Binomial series expansion coupled with trigonometry could be rigorously implemented within a complex numbers question. Take a look at this problem (Q1 on the page) and study it thoroughly. I have been getting my students to repeatedly solve this bad-ass here, telling them: " It could save your life." (Not to be taken literally of course).

2. Binomial/Poisson Distributions

You can discover the mode of both distributions very easily with the use of the graphic calculator, but what if the setters desire to make your beloved GC redundant? And how can this be achieved? View this problem (Q10 which deals with Binomial distribution on the page) to get a better understanding of what I am talking about. Should a Poisson distribution be tested instead,here is the modified formula: P(X=k+1)/P(X=k) = λ / (k+1) , where λ denotes the Poisson parameter.

3. Calculus

What could happen here? The usage of the R-formula could pop out and bite you, in the form of an integral waiting to be evaluated. View this document I wrote for my supplementary site to learn more. And if you must know, the R-formula isn't present in the current version of the MF15.

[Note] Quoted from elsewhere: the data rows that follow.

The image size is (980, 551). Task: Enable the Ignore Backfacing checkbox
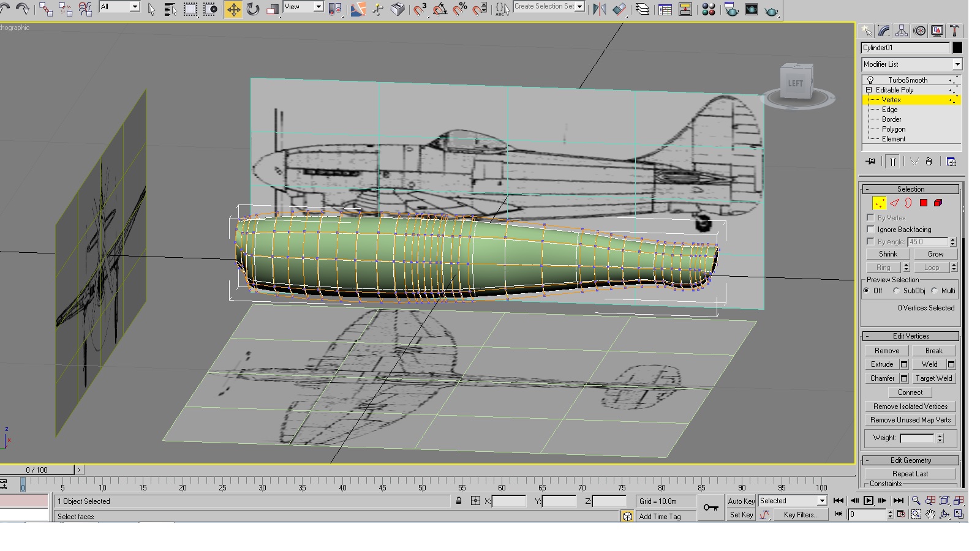[x=870, y=230]
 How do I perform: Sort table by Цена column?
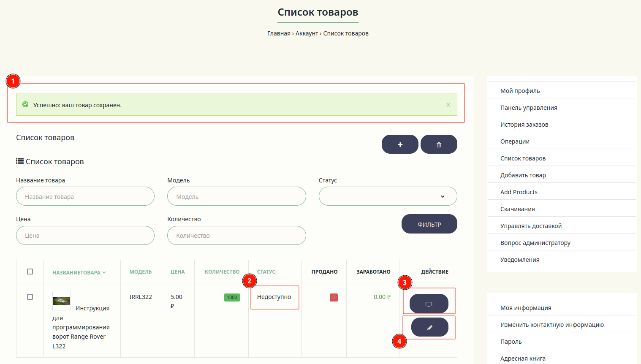coord(178,272)
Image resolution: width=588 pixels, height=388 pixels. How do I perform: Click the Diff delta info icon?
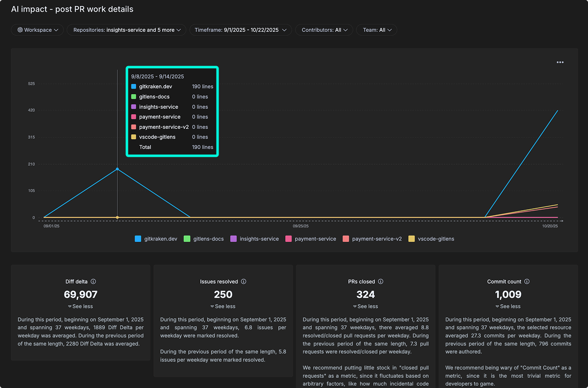pos(93,281)
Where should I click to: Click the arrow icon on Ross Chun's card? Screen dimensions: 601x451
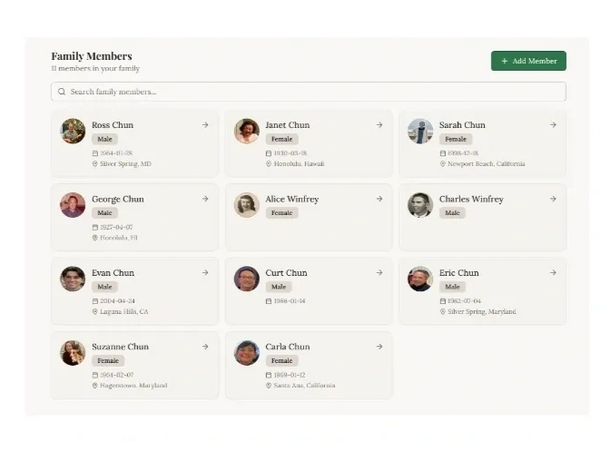[x=205, y=125]
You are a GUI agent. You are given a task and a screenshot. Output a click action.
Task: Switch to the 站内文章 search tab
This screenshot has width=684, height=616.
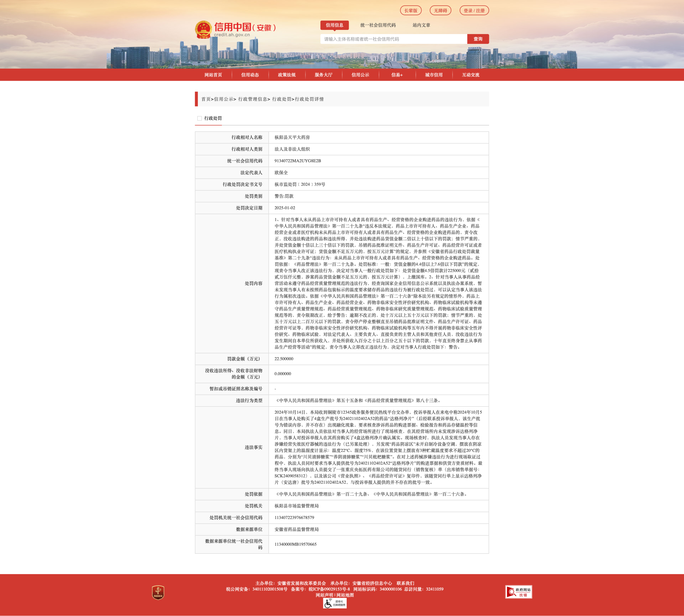point(421,25)
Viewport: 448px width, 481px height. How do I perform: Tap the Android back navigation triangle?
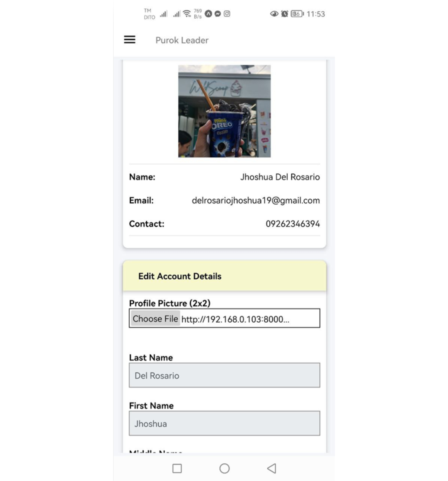pyautogui.click(x=272, y=468)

For solving first order differential equations, while you were taught the variables separable and substitution techniques, there is actually one more within the family, called the integrating factor method. While its relevance lies outside the core syllabus, an existing question could be modified and adapted based on exam requirements. To attain a better appreciation of things, examine the handout on this page (see no. 3 under Supplements).

This concludes the discussion (there is only so much I can share within a single page), hopefully I have helped addressed some pressing doubts. Study hard and stay healthy for this very last lap. All the best for your A levels kids. Peace.